** Material for this task follows **
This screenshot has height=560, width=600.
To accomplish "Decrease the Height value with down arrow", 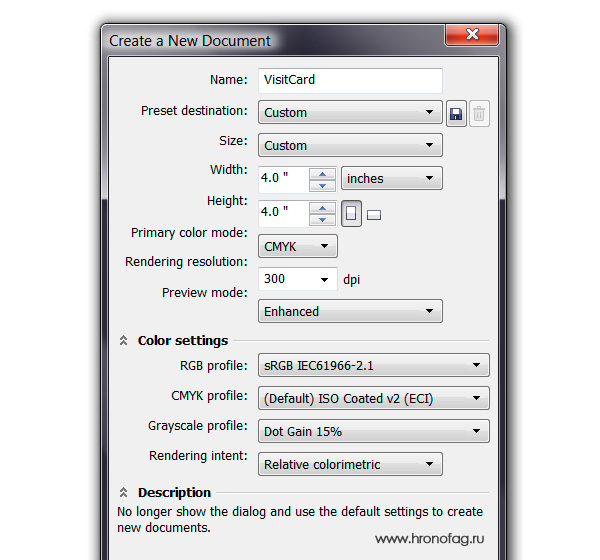I will (x=322, y=218).
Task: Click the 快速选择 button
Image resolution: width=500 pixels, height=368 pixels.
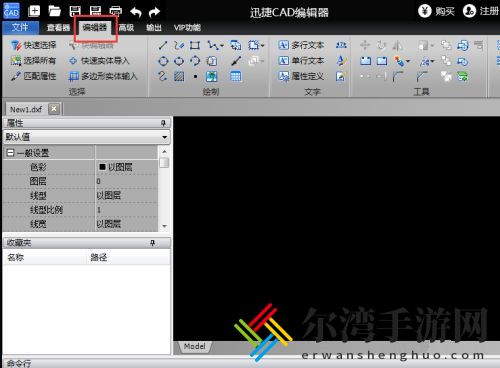Action: pos(34,45)
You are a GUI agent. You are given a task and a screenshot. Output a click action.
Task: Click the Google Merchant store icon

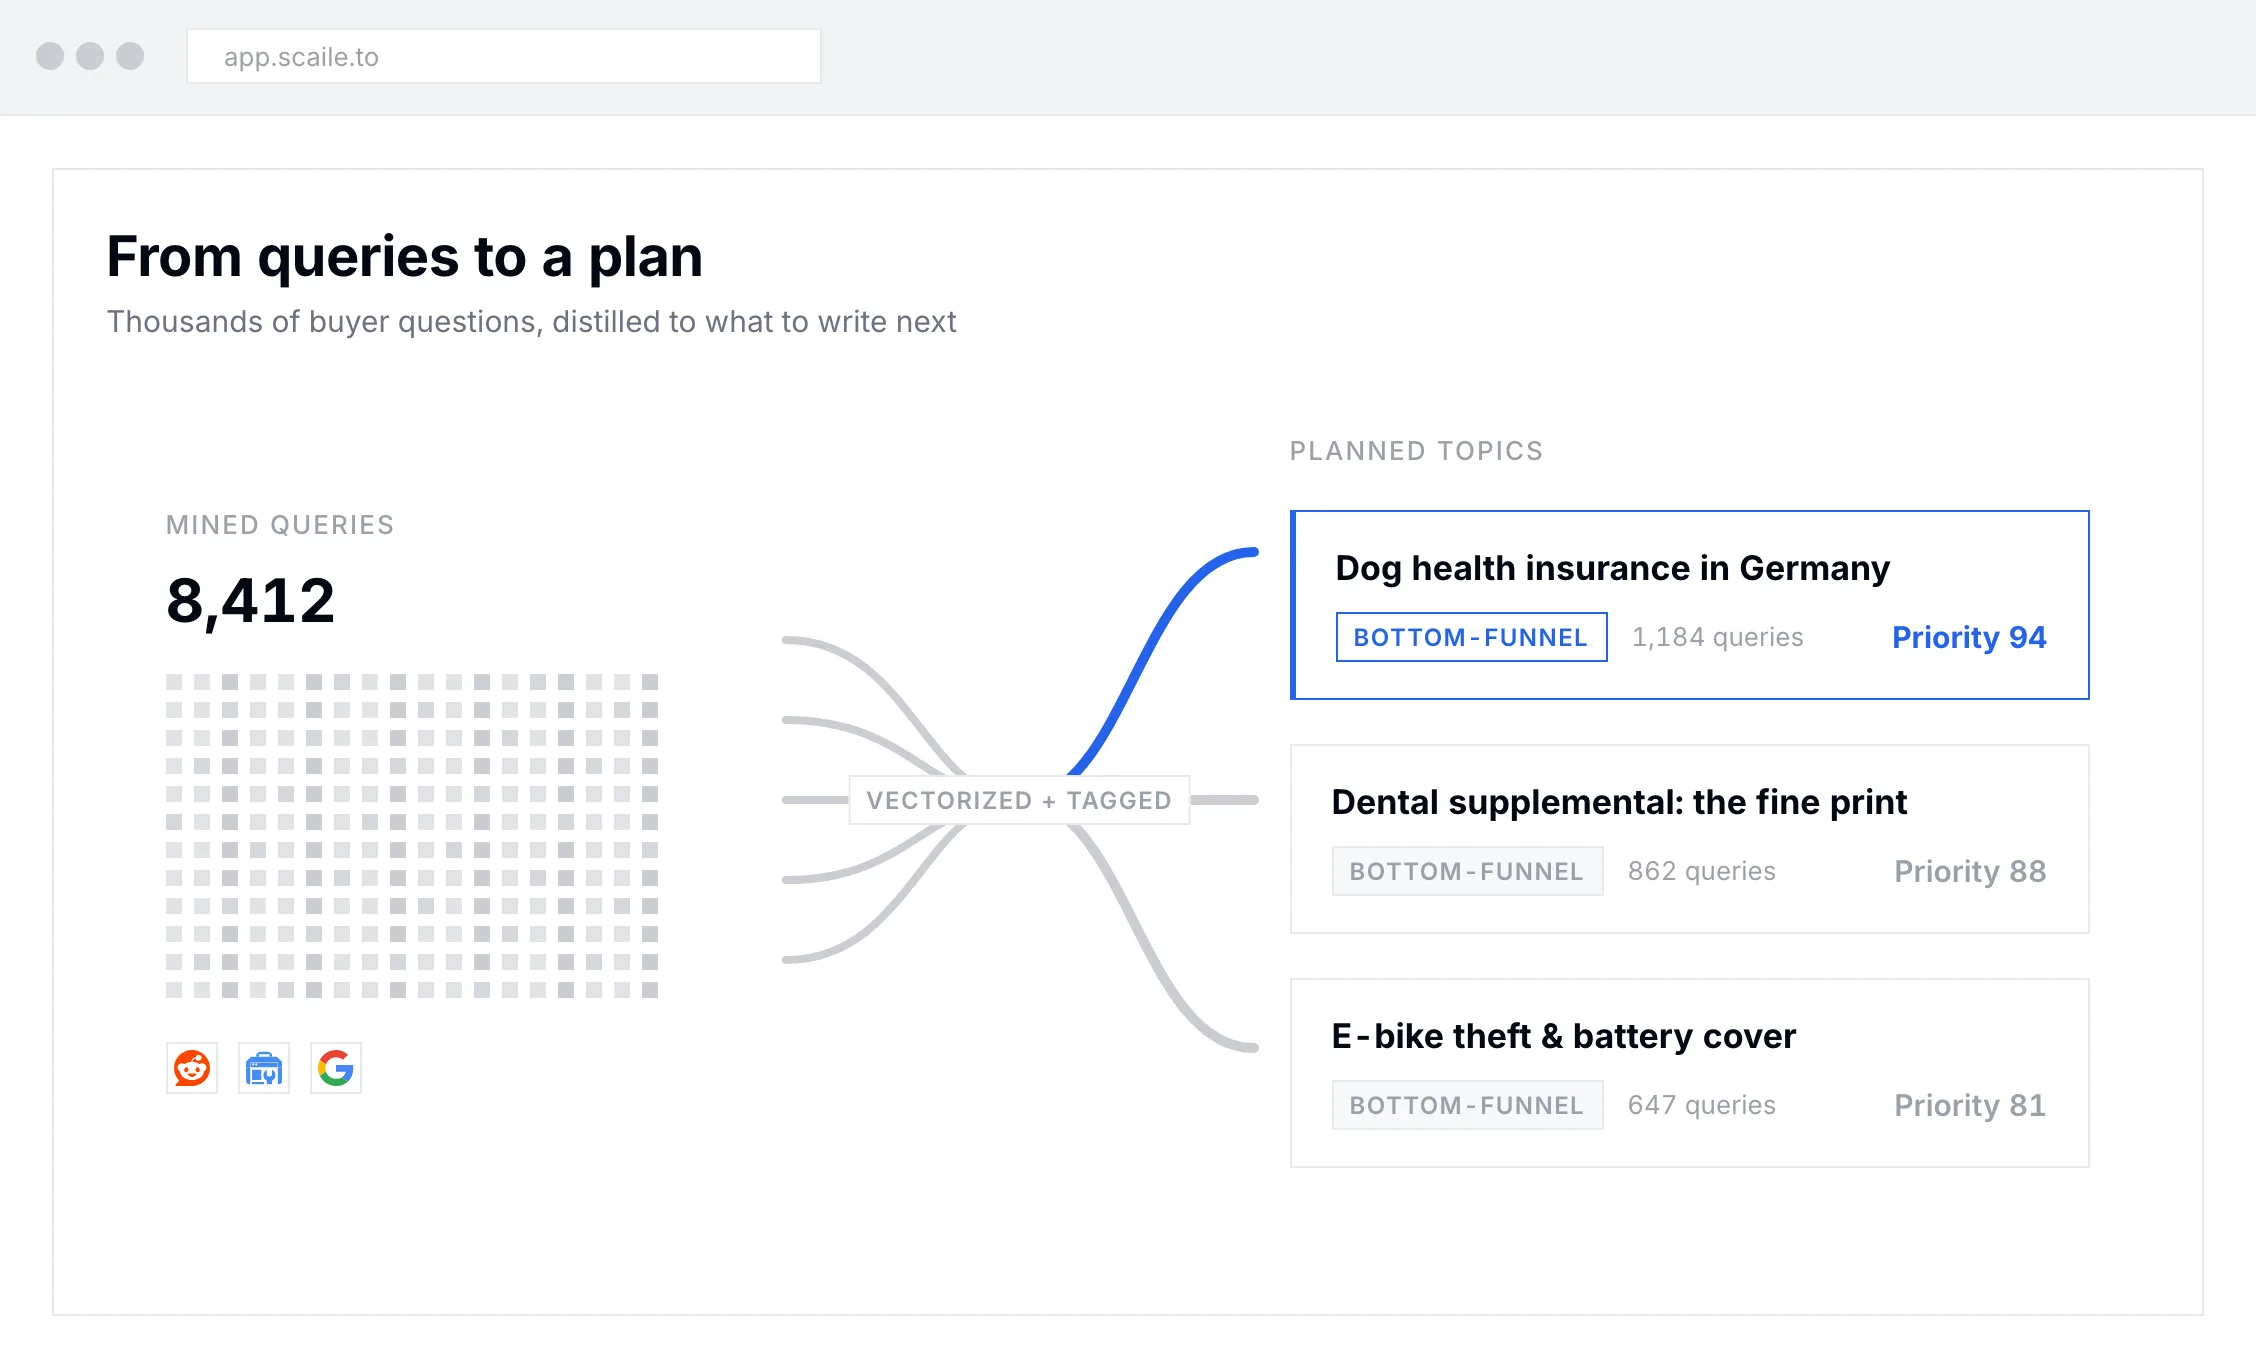coord(264,1068)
** End of Material for this task **
> Task item
Exactly the lines from the one that contains "Task: Click the 快速选择 button" through the last line of the records should be set down, and the pictures should be dropped.

> Solution for this exercise
Task: Click the 快速选择 button
Image resolution: width=500 pixels, height=368 pixels.
Action: pos(34,45)
You are a GUI agent. You are given a task and a screenshot. Output a click action.
Task: Click the Google Merchant store icon

coord(264,1068)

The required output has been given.